--- start of Supplied information ---

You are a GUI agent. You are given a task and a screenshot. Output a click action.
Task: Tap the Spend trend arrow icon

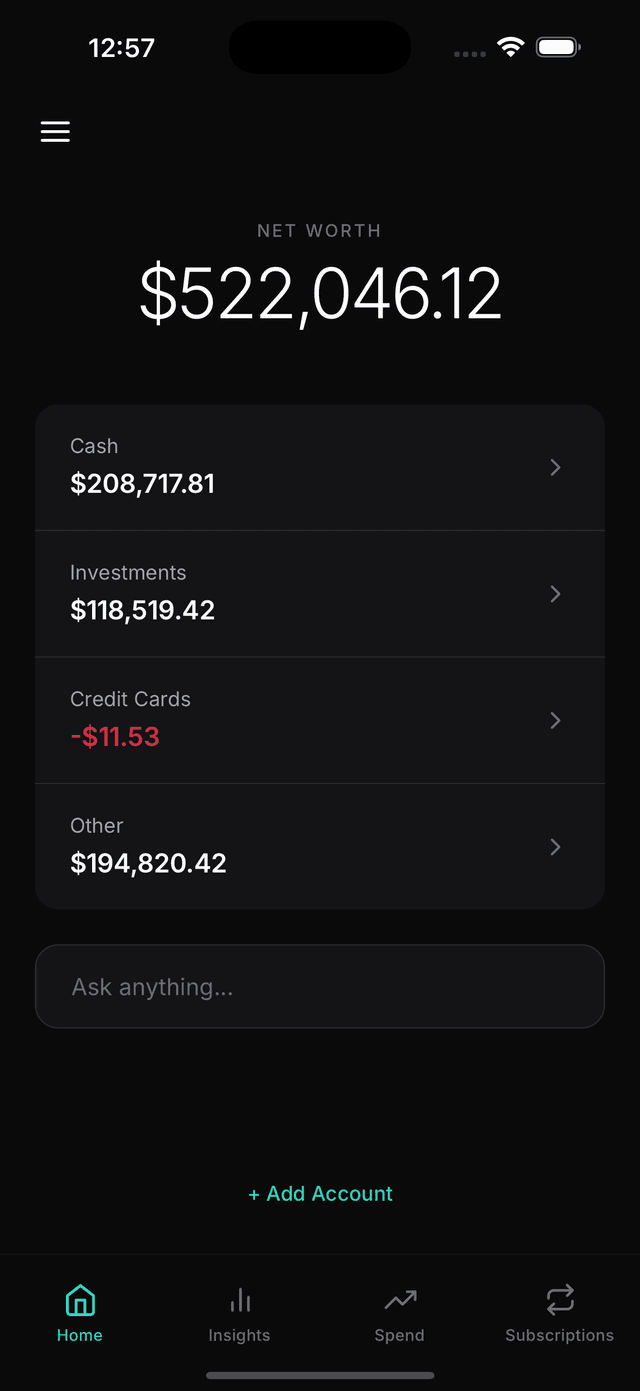[x=400, y=1300]
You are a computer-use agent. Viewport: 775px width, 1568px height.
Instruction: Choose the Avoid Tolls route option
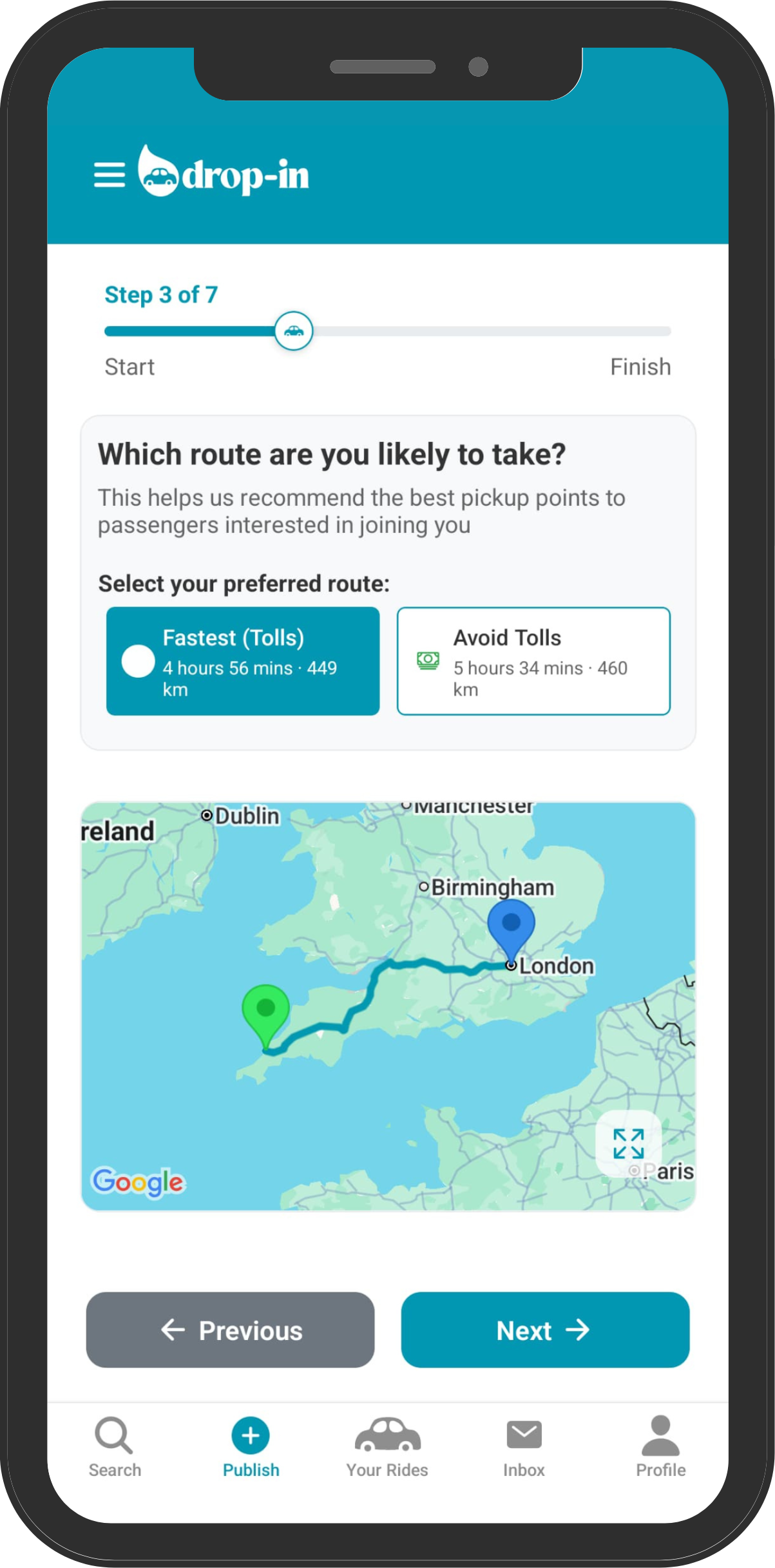(533, 661)
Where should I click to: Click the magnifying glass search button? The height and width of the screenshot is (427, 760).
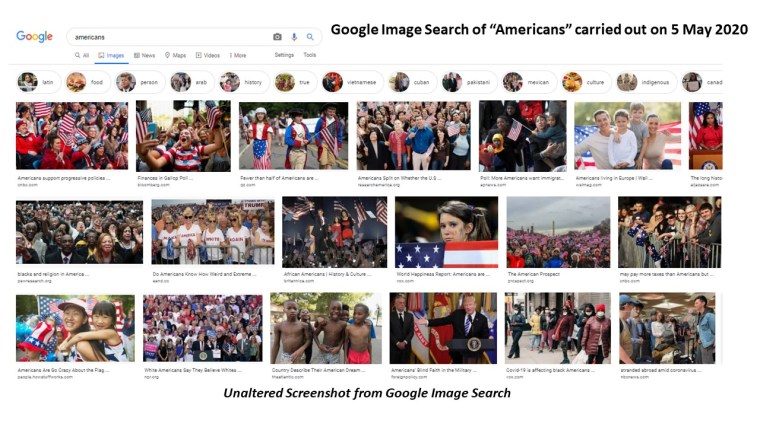click(x=310, y=37)
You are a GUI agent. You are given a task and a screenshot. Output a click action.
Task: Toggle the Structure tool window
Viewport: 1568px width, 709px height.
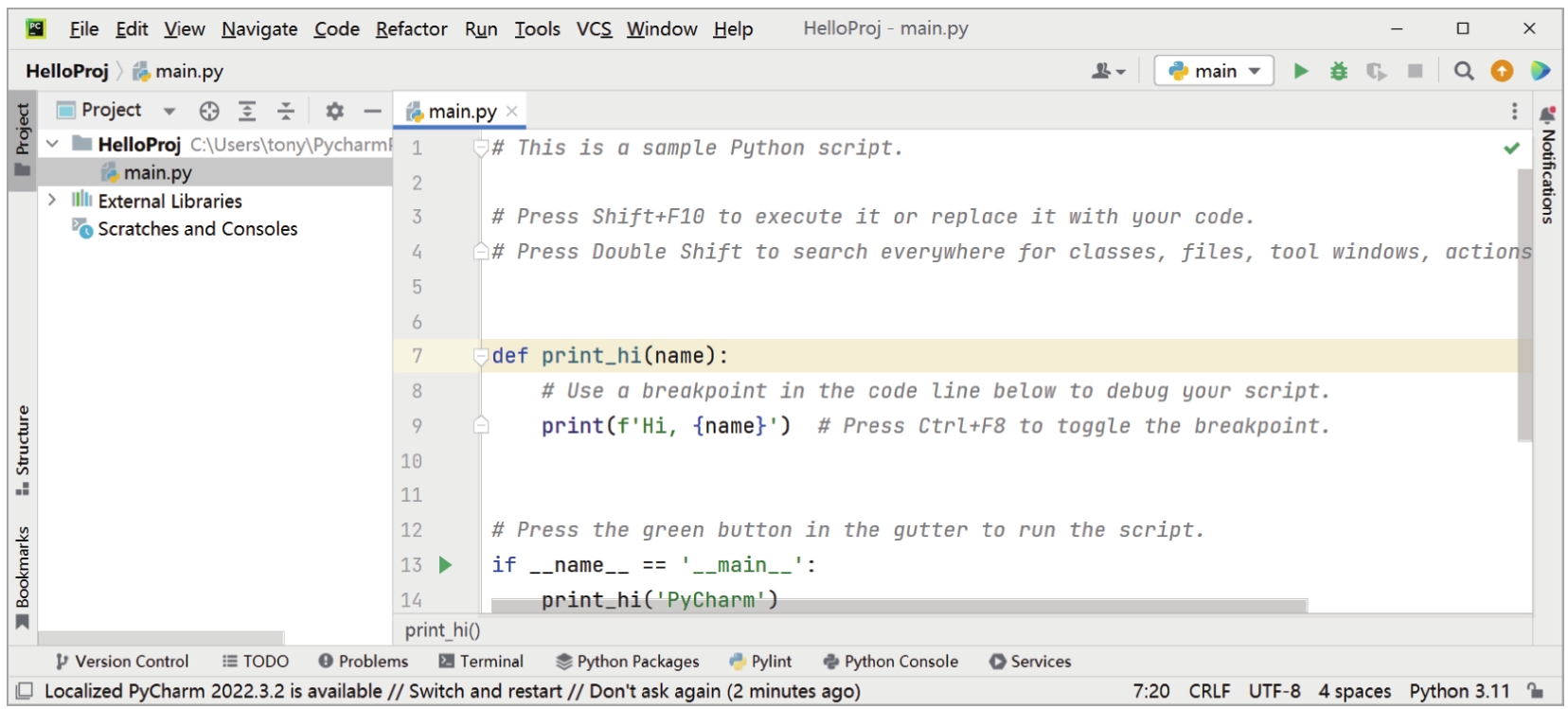coord(23,450)
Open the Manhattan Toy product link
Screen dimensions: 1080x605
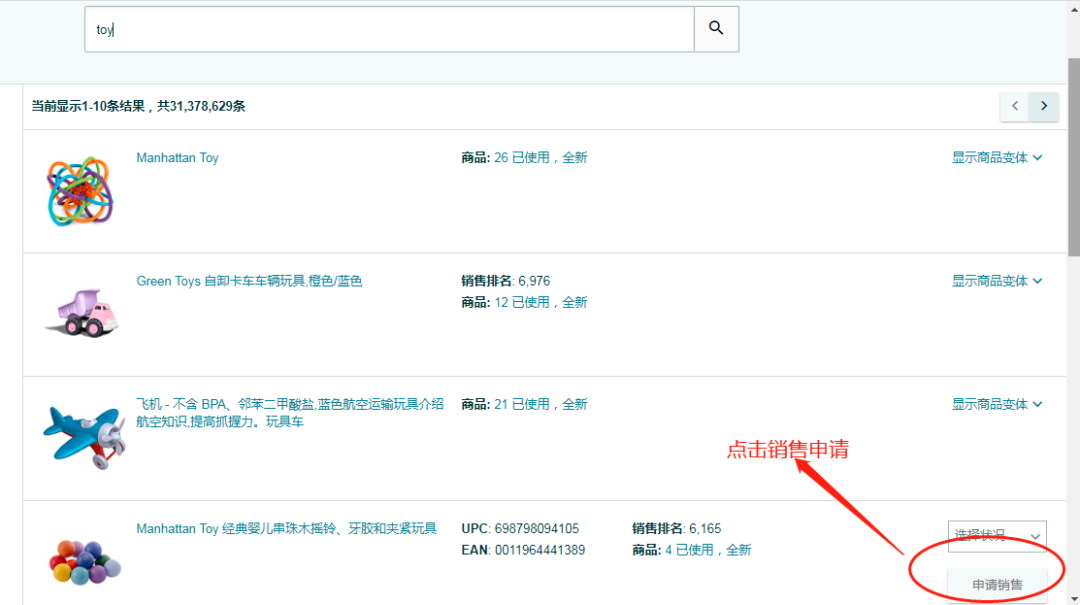[x=177, y=157]
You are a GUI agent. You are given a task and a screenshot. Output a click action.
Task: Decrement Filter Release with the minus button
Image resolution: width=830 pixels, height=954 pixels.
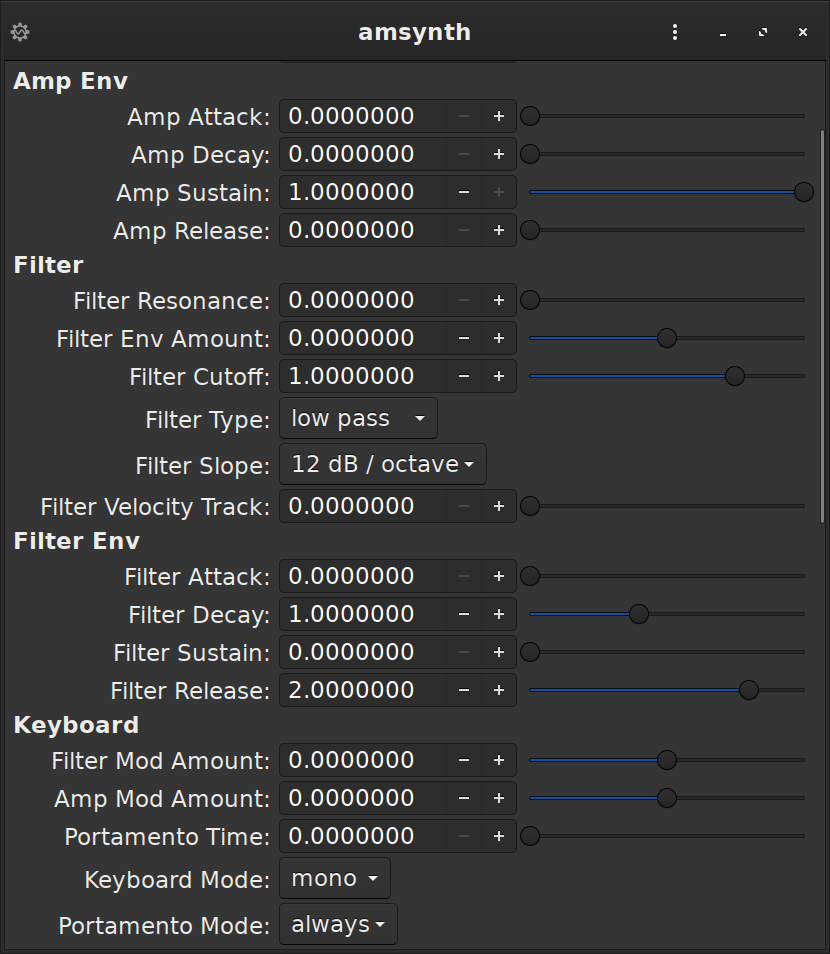[x=464, y=691]
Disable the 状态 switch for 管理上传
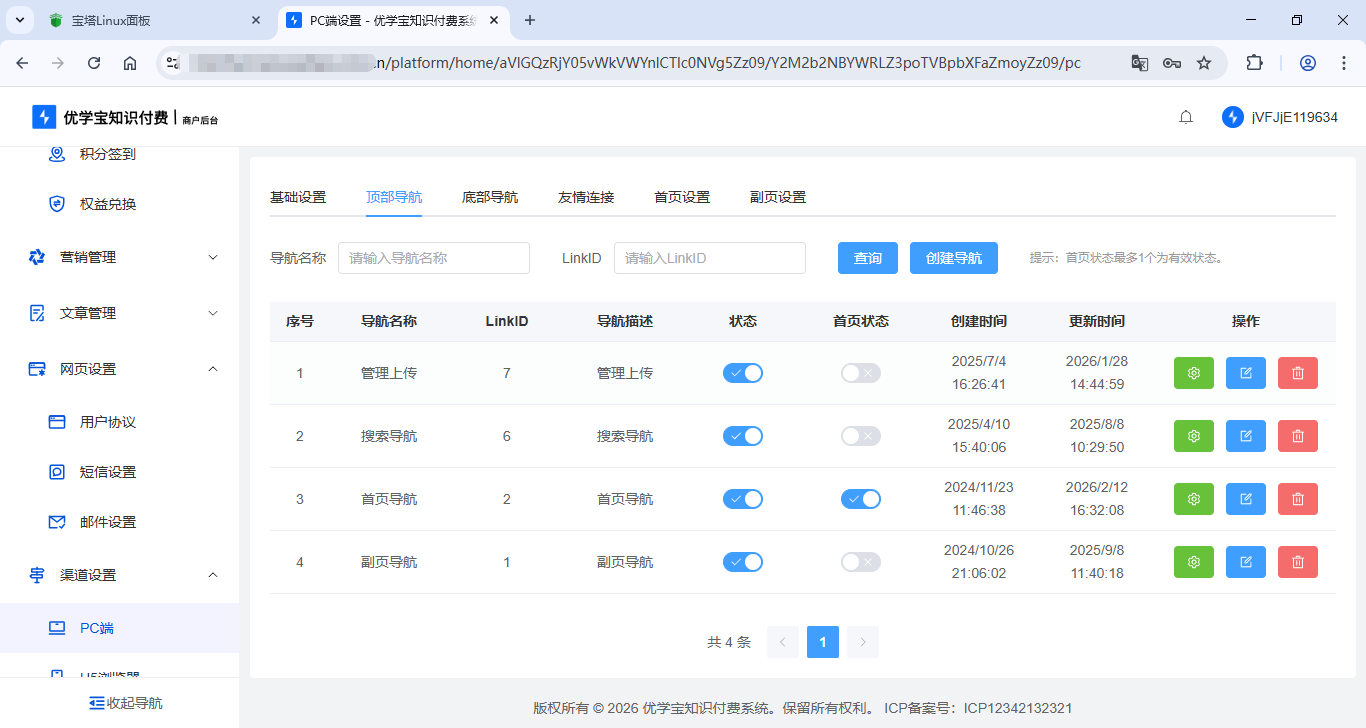The image size is (1366, 728). tap(743, 373)
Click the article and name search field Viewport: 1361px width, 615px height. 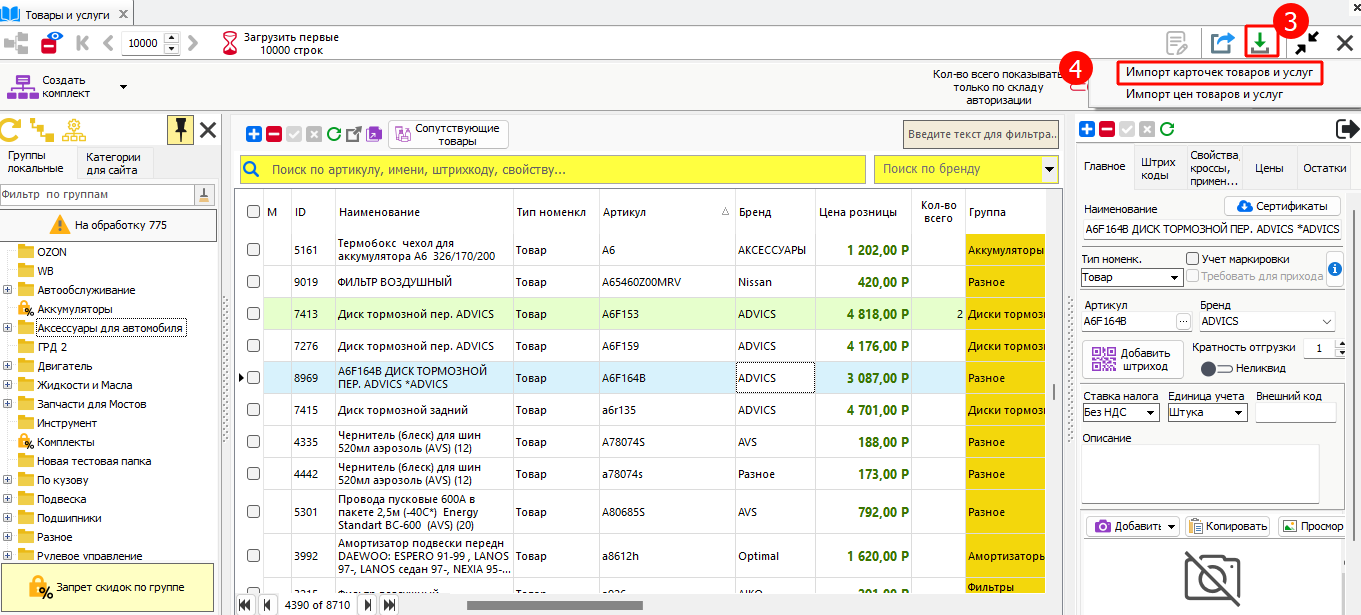coord(552,170)
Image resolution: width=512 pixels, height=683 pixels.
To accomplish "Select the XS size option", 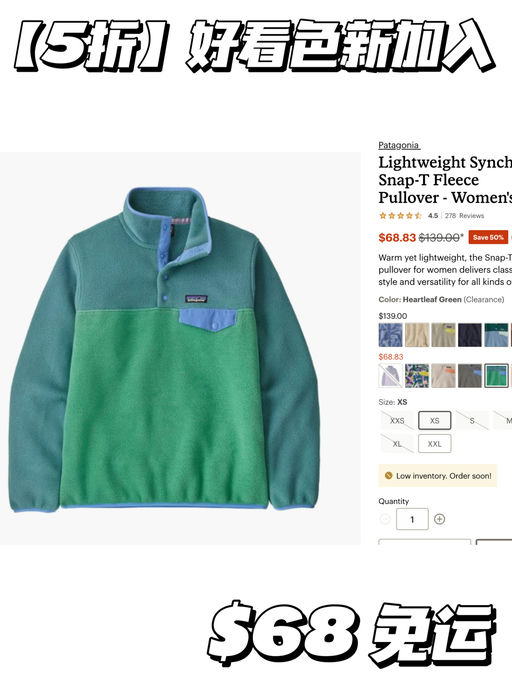I will [x=434, y=421].
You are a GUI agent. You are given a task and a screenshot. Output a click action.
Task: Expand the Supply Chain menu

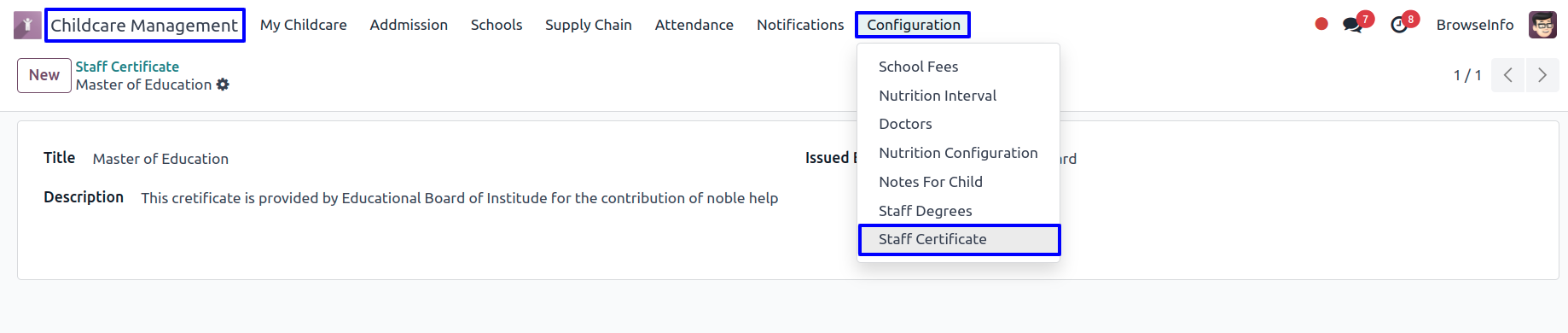tap(589, 25)
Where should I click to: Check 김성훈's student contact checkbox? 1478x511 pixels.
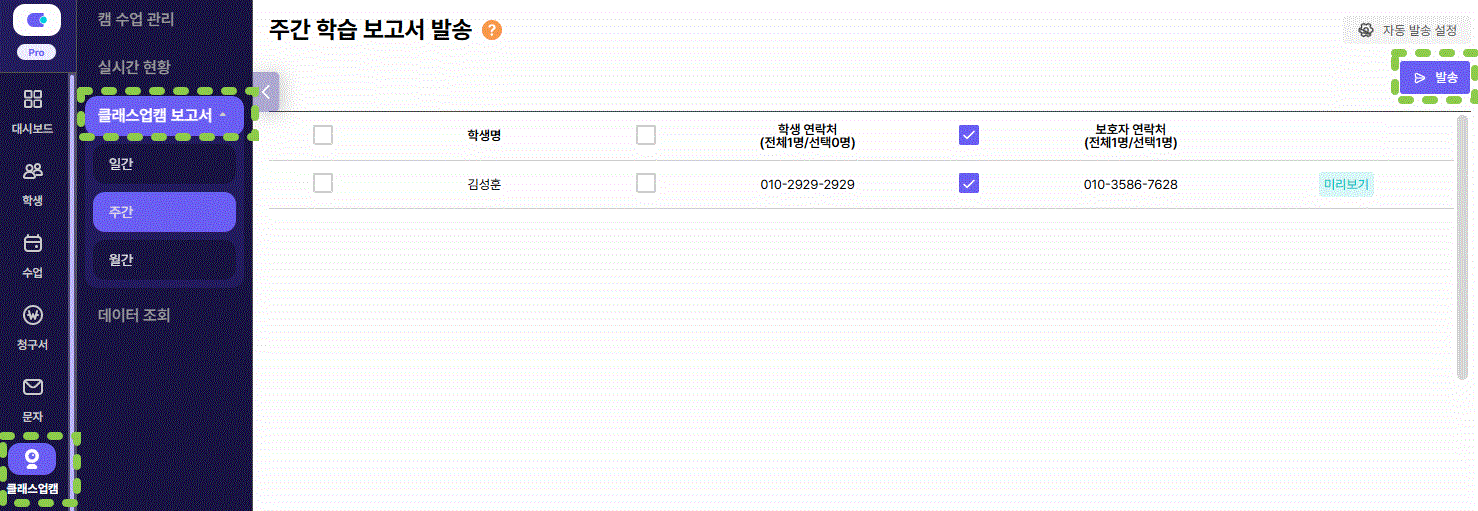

--- end of Supplied information ---

• Goal of the exercise
Copy the records word for word, beginning at the first line and stopping after the line that contains "The image size is (1366, 728). tap(743, 373)". Leave the pictures out of your copy.

• Complete output
You are a GUI agent. You are given a task and a screenshot. Output a click action.
Task: Tap the Spend trend arrow icon

[x=400, y=1300]
You are a computer-use agent. Viewport: 775px width, 1568px height.
Instruction: Choose the Avoid Tolls route option
(533, 661)
Where should I click to: Click the magnifying glass search button? The height and width of the screenshot is (427, 760).
click(x=310, y=37)
You are a GUI agent. You are given a task and a screenshot. Output a click action.
Task: Toggle the Structure tool window
Viewport: 1568px width, 709px height.
coord(23,450)
Open the Manhattan Toy product link
Screen dimensions: 1080x605
[x=177, y=157]
You are a GUI agent. You are given a task and a screenshot. Output a click action.
Task: Decrement Filter Release with the minus button
Image resolution: width=830 pixels, height=954 pixels.
[x=464, y=691]
Disable the 状态 switch for 管理上传
The image size is (1366, 728). tap(743, 373)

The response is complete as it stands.